● **What the task asks**: Output exactly the lines below, starting with the line that has "Students (197, 2131)" and going on through the line that has "Internship (196, 1894)", both included, and no other lines.
[Dataset Boundary: Start]
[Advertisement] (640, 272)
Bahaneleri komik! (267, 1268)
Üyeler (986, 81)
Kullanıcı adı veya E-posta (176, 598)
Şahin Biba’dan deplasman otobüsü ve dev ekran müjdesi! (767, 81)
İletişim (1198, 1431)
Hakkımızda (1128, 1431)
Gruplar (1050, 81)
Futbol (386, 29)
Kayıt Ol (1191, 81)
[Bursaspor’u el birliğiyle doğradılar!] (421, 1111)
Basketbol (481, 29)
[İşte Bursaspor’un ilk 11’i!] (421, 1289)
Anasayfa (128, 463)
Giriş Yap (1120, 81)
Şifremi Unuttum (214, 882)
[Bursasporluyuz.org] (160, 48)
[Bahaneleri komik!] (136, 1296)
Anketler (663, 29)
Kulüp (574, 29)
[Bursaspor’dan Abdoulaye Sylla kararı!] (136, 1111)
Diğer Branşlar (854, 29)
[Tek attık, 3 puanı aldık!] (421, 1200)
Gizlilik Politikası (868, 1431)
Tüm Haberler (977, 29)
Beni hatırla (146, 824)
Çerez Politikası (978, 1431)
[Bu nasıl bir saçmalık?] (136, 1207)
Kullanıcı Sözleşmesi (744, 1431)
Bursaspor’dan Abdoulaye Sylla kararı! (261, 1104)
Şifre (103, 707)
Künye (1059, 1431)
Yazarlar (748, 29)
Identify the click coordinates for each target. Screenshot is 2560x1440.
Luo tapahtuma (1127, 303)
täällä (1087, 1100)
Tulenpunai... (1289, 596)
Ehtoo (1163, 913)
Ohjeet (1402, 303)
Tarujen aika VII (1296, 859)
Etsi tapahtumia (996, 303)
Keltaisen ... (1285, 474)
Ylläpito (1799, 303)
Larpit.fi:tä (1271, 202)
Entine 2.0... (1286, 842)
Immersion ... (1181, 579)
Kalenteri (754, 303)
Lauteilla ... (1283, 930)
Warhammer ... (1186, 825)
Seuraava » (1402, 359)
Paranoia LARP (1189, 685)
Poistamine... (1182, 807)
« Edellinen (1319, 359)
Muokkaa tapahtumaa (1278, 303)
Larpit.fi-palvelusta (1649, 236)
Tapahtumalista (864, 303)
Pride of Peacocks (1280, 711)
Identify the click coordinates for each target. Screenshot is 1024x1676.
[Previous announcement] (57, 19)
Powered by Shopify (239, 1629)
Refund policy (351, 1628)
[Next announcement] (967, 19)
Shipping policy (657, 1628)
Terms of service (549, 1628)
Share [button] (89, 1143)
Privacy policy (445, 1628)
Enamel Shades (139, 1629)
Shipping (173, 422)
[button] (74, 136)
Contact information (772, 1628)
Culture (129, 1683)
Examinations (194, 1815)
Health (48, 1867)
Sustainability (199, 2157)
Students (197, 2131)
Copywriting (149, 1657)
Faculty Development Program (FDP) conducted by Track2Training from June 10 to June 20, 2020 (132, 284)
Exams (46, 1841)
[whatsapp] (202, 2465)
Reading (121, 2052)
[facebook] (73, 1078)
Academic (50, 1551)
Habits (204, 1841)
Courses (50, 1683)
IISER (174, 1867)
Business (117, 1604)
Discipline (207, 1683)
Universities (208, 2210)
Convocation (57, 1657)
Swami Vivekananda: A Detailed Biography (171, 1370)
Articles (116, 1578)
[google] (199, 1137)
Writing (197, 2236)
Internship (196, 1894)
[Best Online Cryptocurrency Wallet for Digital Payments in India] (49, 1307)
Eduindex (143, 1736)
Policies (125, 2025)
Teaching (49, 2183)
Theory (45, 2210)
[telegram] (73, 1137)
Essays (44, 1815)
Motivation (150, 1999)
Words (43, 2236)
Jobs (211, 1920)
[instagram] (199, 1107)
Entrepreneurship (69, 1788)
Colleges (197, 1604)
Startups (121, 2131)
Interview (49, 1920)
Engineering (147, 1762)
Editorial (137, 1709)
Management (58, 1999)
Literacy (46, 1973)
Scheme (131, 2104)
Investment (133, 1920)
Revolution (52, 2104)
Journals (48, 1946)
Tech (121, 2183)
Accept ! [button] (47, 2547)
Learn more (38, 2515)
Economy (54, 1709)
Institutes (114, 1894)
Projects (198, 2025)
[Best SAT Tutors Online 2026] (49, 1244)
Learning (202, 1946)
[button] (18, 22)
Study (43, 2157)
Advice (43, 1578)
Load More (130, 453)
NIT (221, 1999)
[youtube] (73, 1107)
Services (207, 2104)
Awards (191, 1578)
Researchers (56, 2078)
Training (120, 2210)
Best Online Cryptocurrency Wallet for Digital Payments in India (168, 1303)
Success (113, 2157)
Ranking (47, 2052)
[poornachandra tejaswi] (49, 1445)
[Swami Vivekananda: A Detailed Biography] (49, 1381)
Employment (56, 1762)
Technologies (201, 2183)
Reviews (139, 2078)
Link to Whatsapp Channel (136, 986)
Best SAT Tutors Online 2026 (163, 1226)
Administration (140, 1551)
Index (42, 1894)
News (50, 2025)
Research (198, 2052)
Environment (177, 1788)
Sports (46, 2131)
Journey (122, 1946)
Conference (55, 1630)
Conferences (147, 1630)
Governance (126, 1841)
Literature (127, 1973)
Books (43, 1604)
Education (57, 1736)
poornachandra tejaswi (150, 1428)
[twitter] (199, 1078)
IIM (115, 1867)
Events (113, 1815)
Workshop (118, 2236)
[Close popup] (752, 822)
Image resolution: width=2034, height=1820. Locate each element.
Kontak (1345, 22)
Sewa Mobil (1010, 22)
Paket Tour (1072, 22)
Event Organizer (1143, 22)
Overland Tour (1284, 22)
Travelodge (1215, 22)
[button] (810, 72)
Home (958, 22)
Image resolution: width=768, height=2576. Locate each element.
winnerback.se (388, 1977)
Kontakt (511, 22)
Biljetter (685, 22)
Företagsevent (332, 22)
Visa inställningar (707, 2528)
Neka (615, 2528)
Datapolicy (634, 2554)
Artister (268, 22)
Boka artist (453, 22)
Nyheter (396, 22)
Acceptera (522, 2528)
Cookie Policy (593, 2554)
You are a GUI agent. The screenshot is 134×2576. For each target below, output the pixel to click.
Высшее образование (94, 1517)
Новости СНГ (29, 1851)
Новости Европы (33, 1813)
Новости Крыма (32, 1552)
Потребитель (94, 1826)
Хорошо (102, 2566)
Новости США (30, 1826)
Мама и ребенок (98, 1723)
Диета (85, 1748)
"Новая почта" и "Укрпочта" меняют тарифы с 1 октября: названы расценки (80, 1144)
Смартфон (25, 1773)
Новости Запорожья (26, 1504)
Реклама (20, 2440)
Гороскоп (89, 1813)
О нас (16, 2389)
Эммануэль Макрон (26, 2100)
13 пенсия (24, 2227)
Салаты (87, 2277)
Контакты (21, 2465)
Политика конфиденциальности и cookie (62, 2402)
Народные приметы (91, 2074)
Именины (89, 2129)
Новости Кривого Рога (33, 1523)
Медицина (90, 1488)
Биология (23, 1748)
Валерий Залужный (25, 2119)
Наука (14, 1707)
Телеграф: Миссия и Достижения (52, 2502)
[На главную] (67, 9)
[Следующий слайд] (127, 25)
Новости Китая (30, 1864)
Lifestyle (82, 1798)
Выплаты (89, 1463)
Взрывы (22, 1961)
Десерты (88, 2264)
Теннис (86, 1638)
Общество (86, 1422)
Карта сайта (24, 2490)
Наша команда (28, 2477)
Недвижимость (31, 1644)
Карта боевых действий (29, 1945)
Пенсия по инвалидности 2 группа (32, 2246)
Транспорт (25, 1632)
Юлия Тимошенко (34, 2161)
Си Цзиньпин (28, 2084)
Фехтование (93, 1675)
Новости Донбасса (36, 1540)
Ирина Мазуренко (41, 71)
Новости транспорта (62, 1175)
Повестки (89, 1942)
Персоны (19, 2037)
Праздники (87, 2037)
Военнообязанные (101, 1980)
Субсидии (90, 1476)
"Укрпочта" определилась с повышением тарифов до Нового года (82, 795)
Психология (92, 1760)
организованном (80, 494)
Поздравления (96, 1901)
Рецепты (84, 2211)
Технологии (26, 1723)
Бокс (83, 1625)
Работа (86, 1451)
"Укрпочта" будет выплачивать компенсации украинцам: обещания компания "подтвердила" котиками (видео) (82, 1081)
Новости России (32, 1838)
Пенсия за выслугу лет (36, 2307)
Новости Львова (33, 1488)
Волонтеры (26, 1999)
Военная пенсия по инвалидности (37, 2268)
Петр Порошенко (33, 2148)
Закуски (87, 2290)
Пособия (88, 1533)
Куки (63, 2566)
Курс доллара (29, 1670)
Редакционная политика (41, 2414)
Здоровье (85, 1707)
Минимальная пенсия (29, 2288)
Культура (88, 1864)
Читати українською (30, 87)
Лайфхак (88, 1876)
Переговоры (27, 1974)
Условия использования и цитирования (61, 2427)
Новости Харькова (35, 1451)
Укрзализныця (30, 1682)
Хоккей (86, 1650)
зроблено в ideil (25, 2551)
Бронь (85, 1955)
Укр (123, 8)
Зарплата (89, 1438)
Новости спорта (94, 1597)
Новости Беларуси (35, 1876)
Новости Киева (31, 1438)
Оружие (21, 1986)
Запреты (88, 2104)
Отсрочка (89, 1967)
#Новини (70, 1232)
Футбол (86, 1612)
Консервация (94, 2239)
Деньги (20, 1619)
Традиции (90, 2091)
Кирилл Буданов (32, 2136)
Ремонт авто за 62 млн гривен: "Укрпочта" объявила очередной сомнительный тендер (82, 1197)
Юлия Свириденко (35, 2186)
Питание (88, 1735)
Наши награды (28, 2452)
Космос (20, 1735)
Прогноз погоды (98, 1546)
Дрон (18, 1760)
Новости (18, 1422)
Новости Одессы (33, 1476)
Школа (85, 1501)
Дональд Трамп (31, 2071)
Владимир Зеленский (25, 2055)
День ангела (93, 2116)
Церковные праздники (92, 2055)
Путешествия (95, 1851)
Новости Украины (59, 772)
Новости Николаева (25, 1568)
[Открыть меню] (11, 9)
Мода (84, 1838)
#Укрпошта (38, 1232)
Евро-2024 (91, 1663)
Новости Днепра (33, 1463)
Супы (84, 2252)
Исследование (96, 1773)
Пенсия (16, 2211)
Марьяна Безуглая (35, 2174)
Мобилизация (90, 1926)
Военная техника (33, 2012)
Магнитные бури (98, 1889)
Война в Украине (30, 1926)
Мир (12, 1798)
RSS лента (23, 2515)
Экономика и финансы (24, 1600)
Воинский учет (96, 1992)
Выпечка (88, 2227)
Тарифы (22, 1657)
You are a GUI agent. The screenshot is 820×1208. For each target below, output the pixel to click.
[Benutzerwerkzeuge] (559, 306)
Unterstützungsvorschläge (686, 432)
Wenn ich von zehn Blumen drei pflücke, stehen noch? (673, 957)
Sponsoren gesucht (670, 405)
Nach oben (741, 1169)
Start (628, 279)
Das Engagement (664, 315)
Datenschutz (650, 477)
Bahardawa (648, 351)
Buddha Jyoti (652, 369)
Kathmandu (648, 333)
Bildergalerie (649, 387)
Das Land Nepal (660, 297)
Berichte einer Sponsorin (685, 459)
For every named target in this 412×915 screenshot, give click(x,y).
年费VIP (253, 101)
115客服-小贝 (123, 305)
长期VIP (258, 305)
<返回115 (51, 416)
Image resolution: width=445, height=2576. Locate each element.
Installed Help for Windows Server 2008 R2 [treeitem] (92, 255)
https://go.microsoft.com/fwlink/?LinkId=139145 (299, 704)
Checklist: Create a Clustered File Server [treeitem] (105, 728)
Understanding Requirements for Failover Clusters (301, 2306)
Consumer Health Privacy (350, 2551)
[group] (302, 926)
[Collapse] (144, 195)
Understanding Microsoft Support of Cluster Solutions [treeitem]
[Dataset Boundary: End]
● **Solved exercise**:
Students (197, 2131)
Copywriting (149, 1657)
Faculty Development Program (FDP) conducted by Track2Training from June 10 to June 20, 2020 (132, 284)
Exams (46, 1841)
[whatsapp] (202, 2465)
Reading (121, 2052)
[facebook] (73, 1078)
Academic (50, 1551)
Habits (204, 1841)
Courses (50, 1683)
IISER (174, 1867)
Business (117, 1604)
Discipline (207, 1683)
Universities (208, 2210)
Convocation (57, 1657)
Swami Vivekananda: A Detailed Biography (171, 1370)
Articles (116, 1578)
[google] (199, 1137)
Writing (197, 2236)
Internship (196, 1894)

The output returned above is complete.